Ignoring conspiracy theories, this dataset might be the result of a single developer. Although how it got into the FBI’s possession and the why of that, if it was ever there in the first place, is another matter entirely.

I’m going to go on hacking away at this data to see if there are any more interesting correlations, and I do wonder whether Antisec would consider a controlled release of the data to some trusted third party?

Much like the reaction to #locationgate, where some people were happy to volunteer their data, if enough users are willing to self-identify, then perhaps we can get to the bottom of where this data originated and why it was collected in the first place.

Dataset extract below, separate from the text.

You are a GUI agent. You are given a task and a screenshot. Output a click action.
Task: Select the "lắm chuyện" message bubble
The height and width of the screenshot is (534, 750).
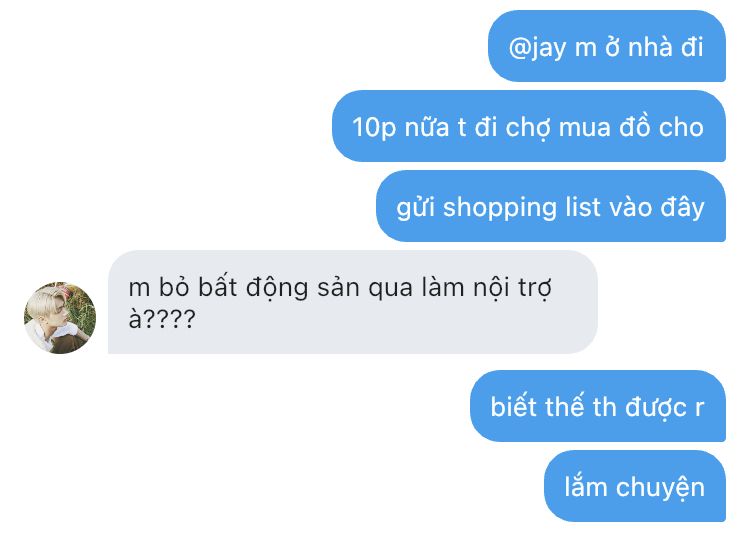click(635, 486)
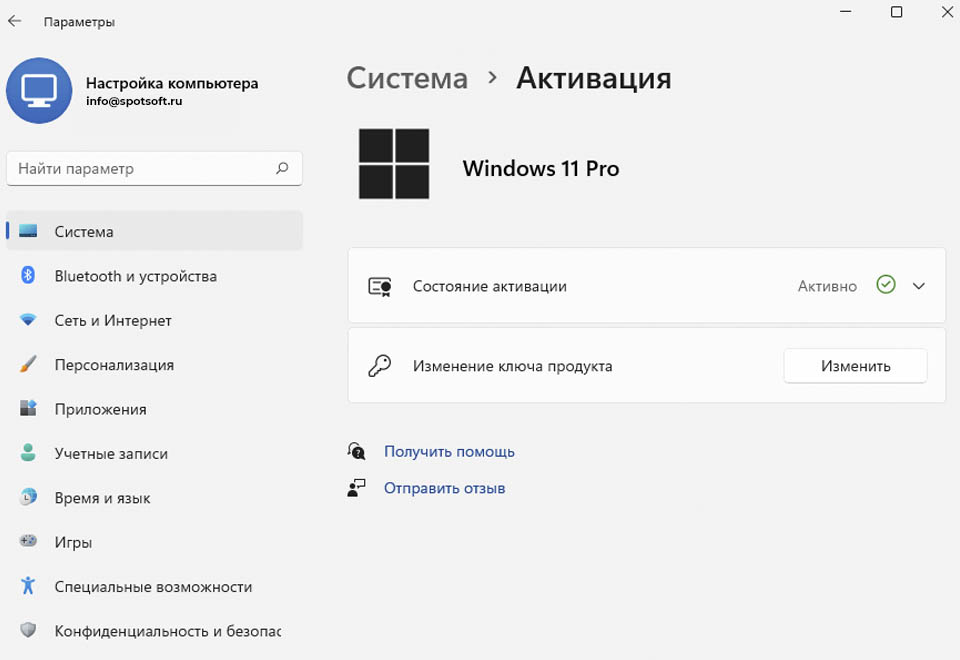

Thanks to Hilary Mason, Julie Steele, Irene RosGemma Hobson and Marcos Villacampa for ideas, pointers to comparative data sources, and advice on visualisation of the data.



In response to a post about this article on Google+, Josh Hendrix made the suggestion that I should look at word as well as letter frequency. It was a good idea, so I went ahead and wrote a quick script to do just that…

The top two words in the list are “iPad,” which occurs 445,111 times, and “iPhone,” which occurs 252,106 times. The next most frequent word is “iPod,” but that occurs only 36,367 times. This result backs up my earlier result looking at distribution by device type.

Then there are various misspellings and mis-capitalisations of “iPhone,” “iPad,” and “iPod.”

The first real word that isn’t an Apple trademark is “Administrator,” which occurs 10,910 times. Next are “David” (5,822), “John” (5,447), and “Michael” (5,034). This is followed by “Chris” (3,744), “Mike” (3,744), “Mark” (3,66) and “Paul” (3,096).

Looking down the list of real names, as opposed to partial strings and tokens, the first female name doesn’t occur until we’re 30 places down the list — it’s “Lisa” (1,732) with the next most popular female name being “Sarah” (1,499), in 38th place.

The top 100 names occurring in the UDID list.

The word “Dad” occurs 1,074 times, with “Daddy” occurring 383 times. For comparison the word “Mum” occurs just 58 times, and “Mummy” just 33. “Mom” came in with 150 occurrences, and “mommy” with 30. The number of occurrences for “mum,” “mummy,” “mom,” and “mommy” combined is 271, which is still very small compared to the combined total of 1,457 for “dad” and “daddy.”

[Updated: Greg Yardly wisely pointed out on Twitter that I was being a bit English-centric in only looking for the words "mum" and "mummy," which is why I expanded the scope to include "mom" and "mommy."]

There is a definite gender bias here, and I can think of at least a few explanations. The most likely is fairly simplistic: The application where the UDID numbers originated either appeals to, or is used more, by men.

Alternatively, women may be less likely to include their name in the name of their device, perhaps because amongst other things this name is used to advertise the device on wireless networks?

Either way I think this definitively pins it down as a list of devices originating in an Anglo-centric geographic region.

Sometimes the simplest things work better. Instead of being fancy perhaps I should have done this in the first place. However this, combined with my previous results, suggest that we’re looking at an English speaking, mostly male, demographic.

Correlating the top 20 or so names and with the list of most popular baby names (by year) all the way from the mid-’60s up until the mid-’90s (so looking at the most popular names for people between the ages of say 16 and 50) might give a further clue as to the exact demographic involved.

Both Gemma Hobson and Julie Steele directed me toward the U.S. Social Security Administration’s Popular Baby Names By Decade list. A quick and dirty analysis suggests that the UDID data is dominated by names that were most popular in the ’70s and ’80s. This maps well to my previous suggestion that the lack of iPod Touch usage might suggest that the demographic was older.

I’m going to do a year-by-year breakdown and some proper statistics later on, but we’re looking at an application that’s probably used by: English speaking males with an Anglo-American background in their 30s or 40s. It’s most used on the iPad, and although it also works on the iPhone, it’s used far less on that platform.

Thanks to Josh Hendrix, and again to Gemma Hobson and Julie Steele, for ideas and pointers to sources for this part of the analysis.